Sbatto. Una raffica punk contro l’ipocrisia dei social network, dove l’identità si dissolve nel “girotondo del sociale”. Tra sarcasmo e furore, Numa denuncia lo scollamento tra apparenza e verità. “Me ne sbatto” diventa il nuovo mantra di sopravvivenza.
Sei anche Michelle. Il manifesto queer dell’EP. Giulio di giorno è un medico rispettabile, di notte diventa Michelle, drag queen. Una canzone teatrale e dolceamara, che celebra la libertà d’espressione e la verità multipla che ognuno porta dentro di sé.
Dormi. Straziante, viscerale.

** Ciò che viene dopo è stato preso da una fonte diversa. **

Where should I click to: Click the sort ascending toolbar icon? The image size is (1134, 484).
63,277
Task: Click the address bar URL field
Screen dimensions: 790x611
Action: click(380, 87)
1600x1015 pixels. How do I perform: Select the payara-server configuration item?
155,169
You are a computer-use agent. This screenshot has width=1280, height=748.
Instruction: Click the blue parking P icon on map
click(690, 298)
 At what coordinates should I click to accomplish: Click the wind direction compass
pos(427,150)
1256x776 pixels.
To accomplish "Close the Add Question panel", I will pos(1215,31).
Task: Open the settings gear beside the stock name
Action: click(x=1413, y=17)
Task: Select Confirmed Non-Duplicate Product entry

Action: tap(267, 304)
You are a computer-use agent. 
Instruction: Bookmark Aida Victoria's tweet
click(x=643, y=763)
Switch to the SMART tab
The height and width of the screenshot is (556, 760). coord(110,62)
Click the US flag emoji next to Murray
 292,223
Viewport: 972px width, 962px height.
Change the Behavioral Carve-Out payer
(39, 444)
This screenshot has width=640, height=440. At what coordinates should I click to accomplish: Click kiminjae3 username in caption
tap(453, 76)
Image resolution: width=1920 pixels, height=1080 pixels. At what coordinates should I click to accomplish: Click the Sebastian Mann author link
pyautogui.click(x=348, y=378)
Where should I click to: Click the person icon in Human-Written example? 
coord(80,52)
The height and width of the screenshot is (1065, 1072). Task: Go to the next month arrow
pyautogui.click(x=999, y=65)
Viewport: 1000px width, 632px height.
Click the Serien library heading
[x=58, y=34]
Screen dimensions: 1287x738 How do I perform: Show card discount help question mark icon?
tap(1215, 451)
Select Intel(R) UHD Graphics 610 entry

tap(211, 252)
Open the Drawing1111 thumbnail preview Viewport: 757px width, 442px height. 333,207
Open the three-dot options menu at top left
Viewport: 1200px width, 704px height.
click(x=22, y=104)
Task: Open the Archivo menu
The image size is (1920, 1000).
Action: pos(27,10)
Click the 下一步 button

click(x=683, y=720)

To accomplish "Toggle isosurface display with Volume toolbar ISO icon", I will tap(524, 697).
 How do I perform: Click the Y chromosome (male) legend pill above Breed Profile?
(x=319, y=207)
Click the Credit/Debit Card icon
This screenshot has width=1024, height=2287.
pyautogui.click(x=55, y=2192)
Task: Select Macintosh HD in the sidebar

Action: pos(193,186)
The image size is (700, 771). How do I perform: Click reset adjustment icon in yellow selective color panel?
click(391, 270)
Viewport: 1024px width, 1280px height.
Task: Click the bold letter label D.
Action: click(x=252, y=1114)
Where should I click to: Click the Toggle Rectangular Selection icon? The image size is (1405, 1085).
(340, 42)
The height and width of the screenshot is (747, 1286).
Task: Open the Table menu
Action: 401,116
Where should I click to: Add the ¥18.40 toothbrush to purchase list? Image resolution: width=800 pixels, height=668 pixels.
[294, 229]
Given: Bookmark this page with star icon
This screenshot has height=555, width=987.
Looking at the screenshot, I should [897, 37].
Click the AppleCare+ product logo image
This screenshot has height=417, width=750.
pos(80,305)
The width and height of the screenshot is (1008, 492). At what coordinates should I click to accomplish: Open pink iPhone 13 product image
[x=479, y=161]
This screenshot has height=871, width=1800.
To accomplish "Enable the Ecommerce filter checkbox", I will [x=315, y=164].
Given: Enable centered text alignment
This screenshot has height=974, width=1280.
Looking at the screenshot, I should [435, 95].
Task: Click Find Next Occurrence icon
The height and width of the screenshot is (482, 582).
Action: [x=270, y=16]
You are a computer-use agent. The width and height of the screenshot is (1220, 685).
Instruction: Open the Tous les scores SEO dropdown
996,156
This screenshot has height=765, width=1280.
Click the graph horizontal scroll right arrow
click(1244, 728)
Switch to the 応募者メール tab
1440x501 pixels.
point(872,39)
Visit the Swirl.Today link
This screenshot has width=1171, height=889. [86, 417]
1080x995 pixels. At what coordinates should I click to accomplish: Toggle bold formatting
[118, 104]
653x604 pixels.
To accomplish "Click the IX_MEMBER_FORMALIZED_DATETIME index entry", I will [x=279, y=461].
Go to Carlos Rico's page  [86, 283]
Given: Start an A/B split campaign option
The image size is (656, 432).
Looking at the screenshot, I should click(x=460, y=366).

Un bambino ucciso dalla guerra, una madre che piange accarezzandone il corpo. Per l’ultima volta. “Dormi” è una ballata funebre che colpisce come una mitragliata al cuore. Il lutto è raccontato dentro, senza giustificazioni, senza retorica.
Numa non mollare l’osso. Autobiografica, ironica, tagliente. Tra promesse mancate, manager truffaldini e tv che preferiscono chi si arrende, Numa racconta il suo percorso artistico senza sconti e senza censure. E sceglie la cosa più difficile: resistere.
In the Dark I Just Want to Smile Again. Un’anima ferita che cerca di sorridere nel buio. Dr Jekyll prende voce in questa ballata elettronica inquieta e fragile, sospesa tra desiderio di luce e ombra. È il lato più vulnerabile e speranzoso di Nardoni, raccontato con un’intensità che sembra trattenere il respiro.
Syntheticpunk. Il gran finale, affidato a Mr Hyde. Rumore, disagio, provocazione. Un flusso distorto dove il punk si fa cyber e l’umanità si fonde con la nevrosi. La traccia più estrema e teatrale dell’EP, specchio del caos contemporaneo.